D'emblée, ce qui frappe lorsque l'on rencontre pour la première fois Philippe Aïni, c'est le magnétisme et la chaleur qu'il dégage. La poignée de main est ferme, bien qu'il préfère une bise. Les bacchantes broussailleuses, l'accent paillard qui fleure bon le sud-ouest, le regard pétillant et plein d'intelligence, tout confère à nous donner envie d'explorer la personnalité et les œuvres de cet artiste vigoureusement original, pour qui, créer et un véritable pied de nez à la condition humaine et surtout à la mort.
Aïni est rentré en Art comme on entre en Guerre, pour combattre avec ses tripes, ses mains et toute son âme, la suprême bêtise de notre destin. Ce qui le titille, c’est d’inscrire la vie dans ses œuvres et de rendre un hommage vibrant, sensuel, érotisé au plus haut point et même parfois barbare, à la femme. Aïni est un éternel amoureux de la femme, la génitrice dont il fouille la matrice avec délectation.

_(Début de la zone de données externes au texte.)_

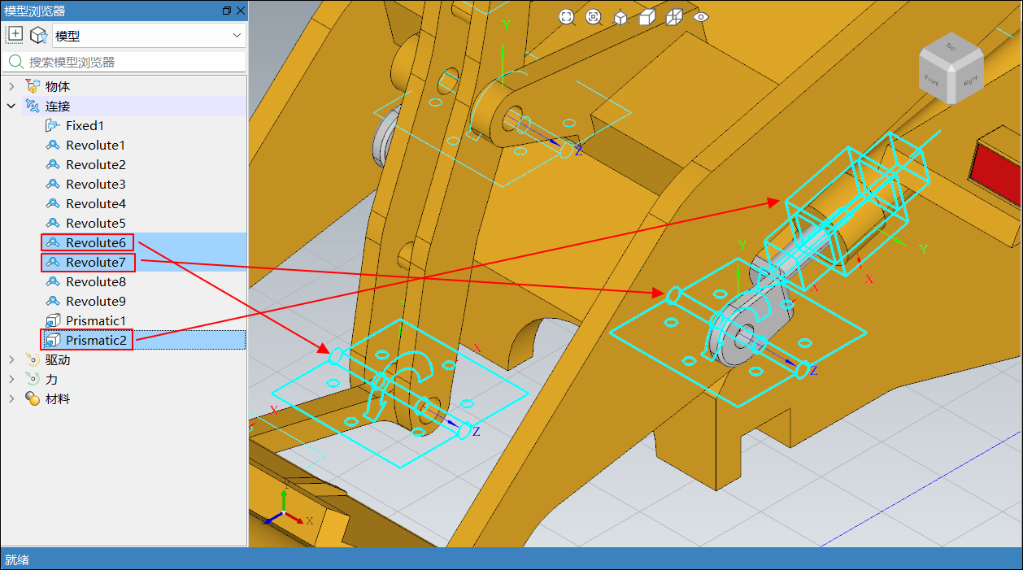Switch to isometric view with the axis cube icon
The width and height of the screenshot is (1023, 570).
pyautogui.click(x=620, y=17)

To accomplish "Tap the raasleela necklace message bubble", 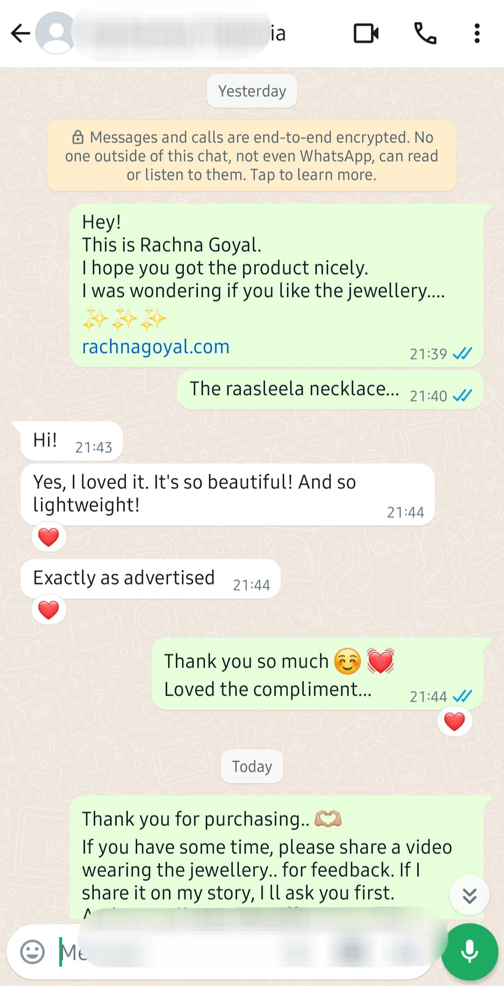I will tap(330, 390).
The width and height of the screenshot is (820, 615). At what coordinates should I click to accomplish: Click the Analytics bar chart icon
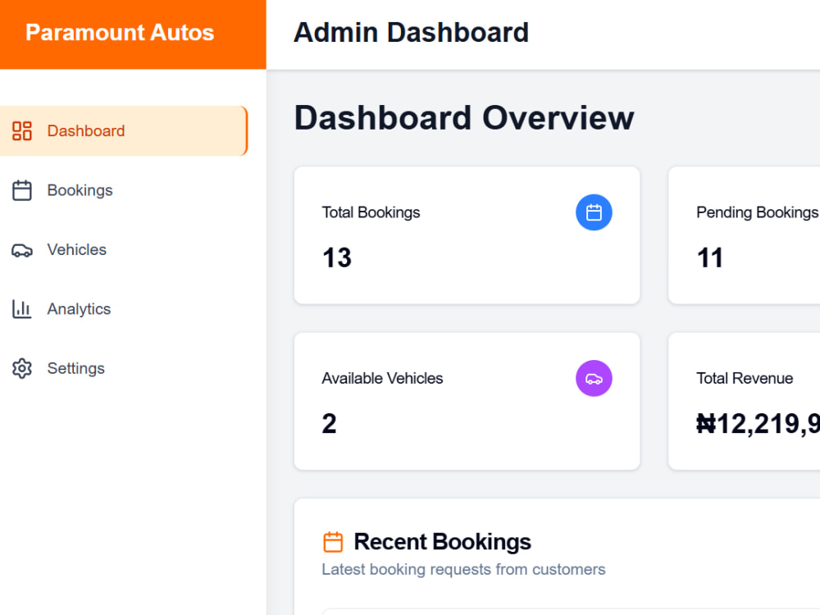(x=22, y=309)
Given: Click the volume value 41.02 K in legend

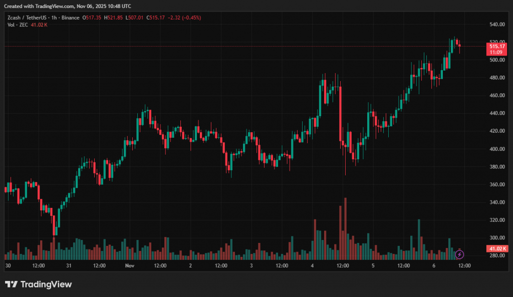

Aïni est un fébrile, au sens le plus honorable du terme, puisque c’est de là que naît souvent la création la plus sincère. A lui de raconter qu’une nuit, alors que le sommeil le trahissait, il s’est mis à gratter fiévreusement son matelas au point d’en extirper le rembourrage. La douceur, la chaleur et la portée symbolique de ce matériau furent pour lui comme une illumination, une révélation. La bourre, qu’il appelle "l’éponge à rêves ou à fantasmes" deviendra sa matière première. Il la trouve depuis, tel un précieux filon dans de vieux matelas sur lesquels des gens sont nés, se sont aimés, ont joui et peut-être également sont morts. Entre les ressorts du matelas, comme dans un ventre offert, il fouille, arrache la bourre comme s’il s’agissait d’une précieuse moelle et laisse au rebut la carcasse inutile du matelas. La matière devient ainsi un symbole inouï de la vie.